Voici en bref ce que le médicament a provoqué chez moi :
– J’ai pris jusqu’à 60 kg
– Je me suis fait détecter par une pneumologue une grave apnée du sommeil, qui est un des effets secondaires, contre lequel aucune psychiatre ne m’a jamais mis en garde. Il a fallu 5 ans avant ce diagnostic : 5 ans pendant lesquels je faisais 43 apnées par heure quand je dormais, les apnées pouvant durer jusqu’à 1 min 30 secondes. Je devais me réveiller et m’asseoir dans mon lit pour reprendre mon souffle. La pneumologue m’a confirmé qu’à la longue le risque d’infarctus était réel. Je m’endormais dans la journée, j’étais constamment fatigué.
– Une semaine après l’injection intra musculaire au niveau de la fesse, je suis pris de démangeaisons et des abcès et rougeurs apparaissent sur ma peau. J’ai des cicatrices qui attestent de 6 ans de destruction de mon corps, en plus de mon esprit.
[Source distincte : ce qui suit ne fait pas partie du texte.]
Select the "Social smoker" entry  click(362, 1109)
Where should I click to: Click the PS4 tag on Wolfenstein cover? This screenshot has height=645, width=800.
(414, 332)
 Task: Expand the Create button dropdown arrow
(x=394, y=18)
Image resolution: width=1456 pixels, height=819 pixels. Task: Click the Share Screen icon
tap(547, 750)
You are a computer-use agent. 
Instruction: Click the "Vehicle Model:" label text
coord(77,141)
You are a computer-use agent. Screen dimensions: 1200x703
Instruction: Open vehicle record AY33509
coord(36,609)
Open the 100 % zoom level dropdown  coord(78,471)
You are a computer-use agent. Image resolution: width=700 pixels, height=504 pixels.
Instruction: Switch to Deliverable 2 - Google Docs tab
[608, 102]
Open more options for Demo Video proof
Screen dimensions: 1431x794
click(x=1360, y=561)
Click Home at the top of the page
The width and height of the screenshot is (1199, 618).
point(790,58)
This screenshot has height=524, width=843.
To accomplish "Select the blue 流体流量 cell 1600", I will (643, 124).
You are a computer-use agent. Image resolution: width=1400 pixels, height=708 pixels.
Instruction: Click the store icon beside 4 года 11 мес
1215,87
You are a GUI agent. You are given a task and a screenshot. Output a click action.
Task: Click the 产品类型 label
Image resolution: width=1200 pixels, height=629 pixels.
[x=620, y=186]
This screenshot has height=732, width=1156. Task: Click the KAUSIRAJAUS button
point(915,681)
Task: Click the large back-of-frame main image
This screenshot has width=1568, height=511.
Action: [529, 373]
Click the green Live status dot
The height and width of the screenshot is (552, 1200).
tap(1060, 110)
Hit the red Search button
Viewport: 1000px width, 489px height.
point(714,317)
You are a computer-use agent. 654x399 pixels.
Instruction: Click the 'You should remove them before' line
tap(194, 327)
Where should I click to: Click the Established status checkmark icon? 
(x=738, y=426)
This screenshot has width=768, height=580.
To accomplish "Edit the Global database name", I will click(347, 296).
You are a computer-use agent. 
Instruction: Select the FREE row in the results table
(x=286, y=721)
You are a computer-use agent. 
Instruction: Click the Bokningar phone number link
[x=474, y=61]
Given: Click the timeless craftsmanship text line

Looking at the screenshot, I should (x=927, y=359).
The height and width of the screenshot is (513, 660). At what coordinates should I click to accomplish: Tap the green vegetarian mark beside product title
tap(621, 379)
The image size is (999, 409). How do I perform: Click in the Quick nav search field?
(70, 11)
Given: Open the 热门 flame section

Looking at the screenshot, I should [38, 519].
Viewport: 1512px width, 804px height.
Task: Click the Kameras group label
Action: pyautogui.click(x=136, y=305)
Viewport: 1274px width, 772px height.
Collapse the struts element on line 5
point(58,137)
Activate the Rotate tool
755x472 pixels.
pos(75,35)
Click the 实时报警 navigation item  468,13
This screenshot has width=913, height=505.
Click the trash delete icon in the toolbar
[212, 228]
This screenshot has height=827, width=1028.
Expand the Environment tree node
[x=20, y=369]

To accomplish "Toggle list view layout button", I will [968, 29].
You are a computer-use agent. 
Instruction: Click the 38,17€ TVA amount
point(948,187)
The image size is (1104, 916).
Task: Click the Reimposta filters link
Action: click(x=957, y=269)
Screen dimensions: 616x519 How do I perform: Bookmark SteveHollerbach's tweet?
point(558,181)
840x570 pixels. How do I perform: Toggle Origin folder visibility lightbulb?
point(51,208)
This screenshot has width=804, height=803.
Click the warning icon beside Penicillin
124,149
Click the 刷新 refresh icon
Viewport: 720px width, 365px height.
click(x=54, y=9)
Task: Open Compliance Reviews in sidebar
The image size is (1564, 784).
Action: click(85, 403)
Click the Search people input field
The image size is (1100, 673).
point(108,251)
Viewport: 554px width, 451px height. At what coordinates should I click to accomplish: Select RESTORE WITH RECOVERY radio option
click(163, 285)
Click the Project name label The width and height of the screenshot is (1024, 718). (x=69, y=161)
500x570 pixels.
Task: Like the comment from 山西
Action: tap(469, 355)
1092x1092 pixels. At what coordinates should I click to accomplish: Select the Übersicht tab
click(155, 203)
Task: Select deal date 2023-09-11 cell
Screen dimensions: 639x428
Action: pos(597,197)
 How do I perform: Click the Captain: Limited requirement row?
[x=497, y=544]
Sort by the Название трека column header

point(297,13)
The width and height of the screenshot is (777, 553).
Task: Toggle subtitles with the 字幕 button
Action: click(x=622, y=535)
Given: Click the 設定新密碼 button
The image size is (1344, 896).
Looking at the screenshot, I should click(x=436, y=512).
– Enfin comme je l’ai décrit précédemment, c’est un médicament qui retire le plaisir de vivre. Il est présenté comme un neuroleptique régulateur d’humeur de dernière génération et il est encore très à la mode : il est prescrit contre… L’autisme, le trouble bipolaire, la schizophrénie… Ça fait déjà pas mal de clients réguliers, y compris des enfants.
Après avoir lutté pendant des années j’aperçois enfin la lumière au bout du tunnel.
Mais les choses ne vont pas en rester là. Trop de temps m’a été confisqué, trop de mal a été fait à mon corps et à mon esprit. Je compte bientôt entamer une action en justice.